Our instincts tell us that God is on the side of the young and beautiful, the healthy, vivacious and rich – this is where you find God – we know God’s presence by his blessings. We think that faith is like the lyrics to a Destiny’s Child song: ‘After all of the darkness and sadness/ Still comes happiness/ If I surround myself with positive things/ I'll gain prosperity.’ But Jesus is not the light of the world because he makes things beautiful, because everything he touches turns to gold; it is because he reveals the divine in the human, and our humanity in God. It’s because he promises that when all hope is gone, when all is corruption, God is at work, God is present. And even though Jesus dies young, tormented and tortured, this does not make him any less loved by God. It shows that God’s love and presence are found in the darkest parts of our lives.
This repeated refrain, “Lord, if you had been here, my brother would not have died”, (a line perhaps spoken between the sisters frustrated by Jesus’ absence), is a form of protest, of faith struggling to grapple with reality. It may remind us of Moses arguing with God, of Jacob wrestling with God, or Job picking his scabs in the desert. It reminds us that while God wants us to have life in abundance, God is most present when the slings and arrows of outrageous fortune, have torn what is most dear to us. And that when pretense and ambition and appearance and pride have been stripped away, it is then God is closest to us. And if, then, we can still love – then that is when we are closest to God.
It is that A-level philosophy moment when people often reject God as incompatible with the suffering they imagine in the world. Christianity turns this problem on its head. It answers that suffering is exactly where you find God. Not the neat god of comfort, the god who solves problems, an easy God; the God who is super-human or in-human; but the God of Abraham, Isaac and Jacob, the God who suffers on the cross, the God who takes suffering so seriously that it is the means by which he demonstrates his love for the world.

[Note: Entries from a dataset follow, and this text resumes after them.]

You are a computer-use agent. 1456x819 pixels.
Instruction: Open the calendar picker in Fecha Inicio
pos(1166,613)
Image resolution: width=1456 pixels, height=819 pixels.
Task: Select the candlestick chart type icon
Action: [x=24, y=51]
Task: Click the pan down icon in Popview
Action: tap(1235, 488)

We have now entered Passiontide, which if we take the Christian journey seriously is the holiest time of year. It’s where we take time to reflect on the nature of suffering and love, and – if we dare to have faith find in them the revelation of God, for which the Church has for thousands of years now found the basis of prayer, service and praise. I am the resurrection and the life. Dare we believe it? Rather than seeking God in perfection, in power, in beauty, might we instead find it in suffering, in weakness, and in our mortality?